Reflection allows programmatic access to information about a Java program’s types. Commonly used information includes: methods and fields available on a class, interfaces implemented by a class, and the runtime-retained annotations on classes, fields and methods.

Examples given are likely to include:

  • Annotation-based serialization libraries often map class fields to JSON keys or XML elements (using annotations). These libraries need reflection to inspect those fields and their annotations and also to access the values during serialization.
  • Model-View-Controller frameworks call controller methods based on routing rules. These frameworks must use reflection to find a method corresponding to an action name, check that its signature conforms to what the framework expects (e.g. takes a Request object, returns a Response), and finally, invoke the method.
  • Dependency injection frameworks lean heavily on reflection. They use it to instantiate arbitrary beans for injection, check fields for annotations such as @Inject to discover if they require injection of a bean, and also to set those values.
  • Object-relational mappers such as Hibernate use reflection to map database columns to fields or getter/setter pairs of a class, and can go as far as to infer table and column names by reading class and getter names, respectively.

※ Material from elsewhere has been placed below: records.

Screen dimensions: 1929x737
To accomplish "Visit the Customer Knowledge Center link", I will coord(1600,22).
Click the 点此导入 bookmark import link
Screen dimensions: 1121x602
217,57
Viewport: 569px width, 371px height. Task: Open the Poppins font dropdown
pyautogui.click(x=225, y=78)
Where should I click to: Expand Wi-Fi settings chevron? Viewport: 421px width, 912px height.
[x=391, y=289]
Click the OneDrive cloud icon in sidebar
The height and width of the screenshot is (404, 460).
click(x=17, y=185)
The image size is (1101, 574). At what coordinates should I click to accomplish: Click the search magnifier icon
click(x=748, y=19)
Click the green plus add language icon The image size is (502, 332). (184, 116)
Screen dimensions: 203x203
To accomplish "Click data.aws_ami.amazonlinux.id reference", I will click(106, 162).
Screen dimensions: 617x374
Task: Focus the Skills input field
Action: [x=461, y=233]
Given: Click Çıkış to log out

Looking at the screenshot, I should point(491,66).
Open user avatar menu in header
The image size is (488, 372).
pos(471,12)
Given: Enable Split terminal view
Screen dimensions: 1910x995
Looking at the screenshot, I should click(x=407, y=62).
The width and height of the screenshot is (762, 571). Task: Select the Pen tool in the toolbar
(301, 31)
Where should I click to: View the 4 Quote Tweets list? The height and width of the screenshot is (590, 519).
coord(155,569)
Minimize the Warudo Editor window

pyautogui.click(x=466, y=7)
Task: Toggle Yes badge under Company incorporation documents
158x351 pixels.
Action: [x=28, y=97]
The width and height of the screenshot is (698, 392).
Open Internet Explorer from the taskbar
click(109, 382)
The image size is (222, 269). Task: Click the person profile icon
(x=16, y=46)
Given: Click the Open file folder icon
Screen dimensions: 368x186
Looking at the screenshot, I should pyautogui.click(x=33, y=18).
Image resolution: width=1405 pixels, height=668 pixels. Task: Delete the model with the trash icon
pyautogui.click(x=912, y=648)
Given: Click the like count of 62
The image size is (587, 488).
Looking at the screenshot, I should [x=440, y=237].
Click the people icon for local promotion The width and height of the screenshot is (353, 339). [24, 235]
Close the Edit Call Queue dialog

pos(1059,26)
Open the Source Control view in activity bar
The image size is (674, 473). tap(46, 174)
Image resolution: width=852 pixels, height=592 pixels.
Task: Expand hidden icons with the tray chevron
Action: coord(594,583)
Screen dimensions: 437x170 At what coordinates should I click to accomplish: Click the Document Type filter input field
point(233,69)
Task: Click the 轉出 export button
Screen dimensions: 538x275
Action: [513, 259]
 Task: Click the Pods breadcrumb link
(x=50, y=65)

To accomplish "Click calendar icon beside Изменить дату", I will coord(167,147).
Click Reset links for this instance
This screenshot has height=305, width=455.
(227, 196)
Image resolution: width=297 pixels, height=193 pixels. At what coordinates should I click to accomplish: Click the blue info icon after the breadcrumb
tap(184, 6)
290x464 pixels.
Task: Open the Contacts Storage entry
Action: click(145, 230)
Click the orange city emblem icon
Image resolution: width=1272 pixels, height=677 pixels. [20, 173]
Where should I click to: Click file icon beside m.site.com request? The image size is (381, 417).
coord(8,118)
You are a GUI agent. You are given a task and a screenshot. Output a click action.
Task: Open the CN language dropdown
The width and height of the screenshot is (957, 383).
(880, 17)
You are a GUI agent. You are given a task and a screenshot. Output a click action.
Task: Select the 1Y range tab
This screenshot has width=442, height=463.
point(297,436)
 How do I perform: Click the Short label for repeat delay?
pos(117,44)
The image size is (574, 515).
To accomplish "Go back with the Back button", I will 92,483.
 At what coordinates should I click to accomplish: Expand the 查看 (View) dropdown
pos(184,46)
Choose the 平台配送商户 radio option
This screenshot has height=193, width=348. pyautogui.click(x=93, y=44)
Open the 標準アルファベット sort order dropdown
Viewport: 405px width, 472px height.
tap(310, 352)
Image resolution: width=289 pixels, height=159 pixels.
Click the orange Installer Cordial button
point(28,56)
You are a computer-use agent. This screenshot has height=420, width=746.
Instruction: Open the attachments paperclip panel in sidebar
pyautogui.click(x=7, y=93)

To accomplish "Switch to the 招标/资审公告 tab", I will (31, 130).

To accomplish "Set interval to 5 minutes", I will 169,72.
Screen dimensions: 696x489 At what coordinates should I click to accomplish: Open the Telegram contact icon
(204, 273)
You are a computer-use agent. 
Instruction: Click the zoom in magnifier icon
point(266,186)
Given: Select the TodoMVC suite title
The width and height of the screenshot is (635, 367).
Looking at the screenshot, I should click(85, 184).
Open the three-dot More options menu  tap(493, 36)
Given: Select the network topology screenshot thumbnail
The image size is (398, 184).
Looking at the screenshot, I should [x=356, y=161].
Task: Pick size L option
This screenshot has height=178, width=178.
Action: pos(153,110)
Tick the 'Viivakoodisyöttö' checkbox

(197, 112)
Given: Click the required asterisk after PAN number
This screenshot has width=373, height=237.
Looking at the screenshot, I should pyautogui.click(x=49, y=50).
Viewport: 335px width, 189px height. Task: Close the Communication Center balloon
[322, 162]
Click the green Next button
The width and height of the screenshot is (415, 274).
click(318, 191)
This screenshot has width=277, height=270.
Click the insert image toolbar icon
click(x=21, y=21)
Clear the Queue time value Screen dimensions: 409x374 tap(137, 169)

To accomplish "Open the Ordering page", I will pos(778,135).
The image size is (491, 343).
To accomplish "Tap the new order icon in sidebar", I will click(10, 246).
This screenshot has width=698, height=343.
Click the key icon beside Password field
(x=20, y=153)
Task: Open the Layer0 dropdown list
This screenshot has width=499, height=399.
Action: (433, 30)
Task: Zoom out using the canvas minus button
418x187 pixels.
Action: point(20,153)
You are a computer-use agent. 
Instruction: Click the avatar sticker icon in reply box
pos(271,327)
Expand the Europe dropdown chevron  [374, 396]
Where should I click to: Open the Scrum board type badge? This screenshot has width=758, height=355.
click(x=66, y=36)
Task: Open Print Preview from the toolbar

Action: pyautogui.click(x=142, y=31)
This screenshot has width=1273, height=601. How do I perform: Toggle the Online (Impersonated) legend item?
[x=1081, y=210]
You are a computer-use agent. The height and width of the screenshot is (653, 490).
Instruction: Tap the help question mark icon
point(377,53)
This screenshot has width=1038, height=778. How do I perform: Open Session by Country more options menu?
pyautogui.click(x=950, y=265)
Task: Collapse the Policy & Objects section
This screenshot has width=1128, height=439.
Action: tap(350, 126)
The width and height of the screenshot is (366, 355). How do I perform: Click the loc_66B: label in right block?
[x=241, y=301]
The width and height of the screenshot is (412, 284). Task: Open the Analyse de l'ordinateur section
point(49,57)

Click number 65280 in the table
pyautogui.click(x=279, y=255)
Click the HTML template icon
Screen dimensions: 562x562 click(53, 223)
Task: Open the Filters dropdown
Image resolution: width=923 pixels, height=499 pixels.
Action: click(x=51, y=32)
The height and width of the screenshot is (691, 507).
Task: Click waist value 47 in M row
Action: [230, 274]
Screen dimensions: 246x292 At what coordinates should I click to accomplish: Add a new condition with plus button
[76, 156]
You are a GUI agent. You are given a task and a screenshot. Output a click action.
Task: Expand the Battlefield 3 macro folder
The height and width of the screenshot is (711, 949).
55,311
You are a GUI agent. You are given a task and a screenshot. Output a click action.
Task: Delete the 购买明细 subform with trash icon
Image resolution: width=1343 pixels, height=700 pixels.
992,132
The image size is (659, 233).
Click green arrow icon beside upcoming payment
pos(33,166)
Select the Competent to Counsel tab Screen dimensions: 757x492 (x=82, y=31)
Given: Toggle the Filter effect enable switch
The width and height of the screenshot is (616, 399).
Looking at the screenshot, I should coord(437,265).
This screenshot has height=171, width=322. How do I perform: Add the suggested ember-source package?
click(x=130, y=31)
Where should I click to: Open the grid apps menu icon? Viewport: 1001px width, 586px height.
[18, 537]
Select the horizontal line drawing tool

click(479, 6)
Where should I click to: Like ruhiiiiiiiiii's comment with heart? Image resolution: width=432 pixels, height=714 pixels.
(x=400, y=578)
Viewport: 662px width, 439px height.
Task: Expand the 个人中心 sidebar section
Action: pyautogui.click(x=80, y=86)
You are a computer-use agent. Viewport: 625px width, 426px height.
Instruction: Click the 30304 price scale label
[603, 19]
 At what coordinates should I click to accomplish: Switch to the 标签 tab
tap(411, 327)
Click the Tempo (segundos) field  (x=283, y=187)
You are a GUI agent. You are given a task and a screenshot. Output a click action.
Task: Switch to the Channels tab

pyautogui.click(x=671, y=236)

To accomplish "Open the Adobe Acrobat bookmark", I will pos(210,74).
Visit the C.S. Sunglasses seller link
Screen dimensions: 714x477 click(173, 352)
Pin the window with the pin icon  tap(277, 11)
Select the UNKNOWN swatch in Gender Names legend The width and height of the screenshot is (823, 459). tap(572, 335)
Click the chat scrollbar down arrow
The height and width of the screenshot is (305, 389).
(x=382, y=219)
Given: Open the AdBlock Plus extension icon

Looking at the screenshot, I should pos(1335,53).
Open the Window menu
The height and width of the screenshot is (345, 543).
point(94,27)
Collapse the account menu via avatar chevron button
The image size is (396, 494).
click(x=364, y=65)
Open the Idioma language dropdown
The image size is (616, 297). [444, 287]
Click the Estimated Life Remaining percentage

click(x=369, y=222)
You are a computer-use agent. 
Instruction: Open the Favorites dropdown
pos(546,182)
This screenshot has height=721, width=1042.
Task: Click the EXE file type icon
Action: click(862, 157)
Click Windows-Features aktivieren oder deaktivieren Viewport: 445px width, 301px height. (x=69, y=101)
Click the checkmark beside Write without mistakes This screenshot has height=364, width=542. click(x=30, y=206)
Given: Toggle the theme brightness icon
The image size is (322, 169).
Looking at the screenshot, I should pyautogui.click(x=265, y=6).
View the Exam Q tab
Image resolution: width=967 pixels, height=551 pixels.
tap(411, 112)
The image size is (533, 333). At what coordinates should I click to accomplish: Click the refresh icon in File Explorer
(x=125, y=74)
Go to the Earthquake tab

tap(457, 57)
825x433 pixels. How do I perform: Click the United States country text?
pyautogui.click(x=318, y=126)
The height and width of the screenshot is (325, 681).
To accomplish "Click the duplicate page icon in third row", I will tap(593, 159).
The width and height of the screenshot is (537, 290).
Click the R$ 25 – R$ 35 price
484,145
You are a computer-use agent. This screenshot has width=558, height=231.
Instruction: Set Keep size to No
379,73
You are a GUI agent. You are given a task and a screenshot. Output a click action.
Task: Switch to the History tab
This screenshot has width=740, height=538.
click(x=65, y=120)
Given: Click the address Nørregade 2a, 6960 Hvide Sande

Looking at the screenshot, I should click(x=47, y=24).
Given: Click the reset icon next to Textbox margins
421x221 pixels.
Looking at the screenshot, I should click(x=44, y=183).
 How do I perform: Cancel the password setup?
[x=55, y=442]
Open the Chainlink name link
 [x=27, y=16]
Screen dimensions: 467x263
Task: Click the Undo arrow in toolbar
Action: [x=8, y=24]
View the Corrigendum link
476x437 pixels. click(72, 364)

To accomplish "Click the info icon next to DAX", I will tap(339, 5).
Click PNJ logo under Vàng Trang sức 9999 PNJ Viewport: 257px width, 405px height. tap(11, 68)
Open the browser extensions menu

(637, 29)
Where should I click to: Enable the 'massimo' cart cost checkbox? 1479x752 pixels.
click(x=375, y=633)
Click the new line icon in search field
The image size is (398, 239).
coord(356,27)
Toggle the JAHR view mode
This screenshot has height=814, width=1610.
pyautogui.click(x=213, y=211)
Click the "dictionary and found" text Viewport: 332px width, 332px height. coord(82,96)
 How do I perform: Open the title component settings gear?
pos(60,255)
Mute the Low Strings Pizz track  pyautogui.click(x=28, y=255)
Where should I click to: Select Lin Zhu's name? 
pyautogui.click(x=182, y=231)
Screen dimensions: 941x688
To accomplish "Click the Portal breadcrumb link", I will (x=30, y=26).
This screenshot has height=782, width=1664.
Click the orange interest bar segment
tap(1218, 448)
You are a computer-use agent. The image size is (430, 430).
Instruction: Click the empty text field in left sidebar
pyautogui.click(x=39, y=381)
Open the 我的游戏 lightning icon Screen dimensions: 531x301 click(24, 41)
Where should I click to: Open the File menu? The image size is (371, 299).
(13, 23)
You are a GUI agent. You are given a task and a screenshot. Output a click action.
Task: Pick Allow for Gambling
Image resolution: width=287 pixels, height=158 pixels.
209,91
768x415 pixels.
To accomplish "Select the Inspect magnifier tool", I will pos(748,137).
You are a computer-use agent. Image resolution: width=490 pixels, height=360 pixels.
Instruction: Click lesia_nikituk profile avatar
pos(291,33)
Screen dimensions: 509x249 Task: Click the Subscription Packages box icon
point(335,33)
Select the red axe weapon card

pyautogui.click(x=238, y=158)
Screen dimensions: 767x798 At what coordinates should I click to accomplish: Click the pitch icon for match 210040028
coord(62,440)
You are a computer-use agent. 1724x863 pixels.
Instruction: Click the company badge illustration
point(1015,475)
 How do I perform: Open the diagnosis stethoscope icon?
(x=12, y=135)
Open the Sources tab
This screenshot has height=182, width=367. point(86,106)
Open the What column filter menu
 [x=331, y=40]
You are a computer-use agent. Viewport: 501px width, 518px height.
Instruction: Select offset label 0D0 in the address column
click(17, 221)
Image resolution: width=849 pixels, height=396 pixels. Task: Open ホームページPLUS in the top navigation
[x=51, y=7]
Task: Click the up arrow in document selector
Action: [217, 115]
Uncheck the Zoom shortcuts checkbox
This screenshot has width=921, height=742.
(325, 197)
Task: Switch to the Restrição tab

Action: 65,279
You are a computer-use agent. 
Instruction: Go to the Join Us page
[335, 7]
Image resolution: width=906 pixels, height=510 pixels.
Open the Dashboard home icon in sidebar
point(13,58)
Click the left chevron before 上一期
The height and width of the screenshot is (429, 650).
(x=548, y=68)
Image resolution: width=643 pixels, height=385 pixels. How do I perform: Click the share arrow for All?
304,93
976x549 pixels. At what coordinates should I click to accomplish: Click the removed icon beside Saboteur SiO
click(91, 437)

A concrete code example could be something simple, like copying an object’s fields into a map:

        Person person = new Person("Doug", "Sparling", 31);

        Map<String, Object> values = new HashMap<>();
        for (Field field : person.getClass().getDeclaredFields()) {
            values.put(field.getName(), field.get(person));

        // prints {firstName=Doug, lastName=Sparling, age=31}

Such tricks can be useful for debugging, or for utility methods such as a toString method that works on any class.

Aside from implementing generic libraries, direct use of reflection is rare but it is still a handy tool to have. Knowledge of reflection is also useful for when these mechanisms fail.

However, it is often prudent to avoid reflection unless it is strictly necessary, as it can turn straightforward compiler errors into runtime errors.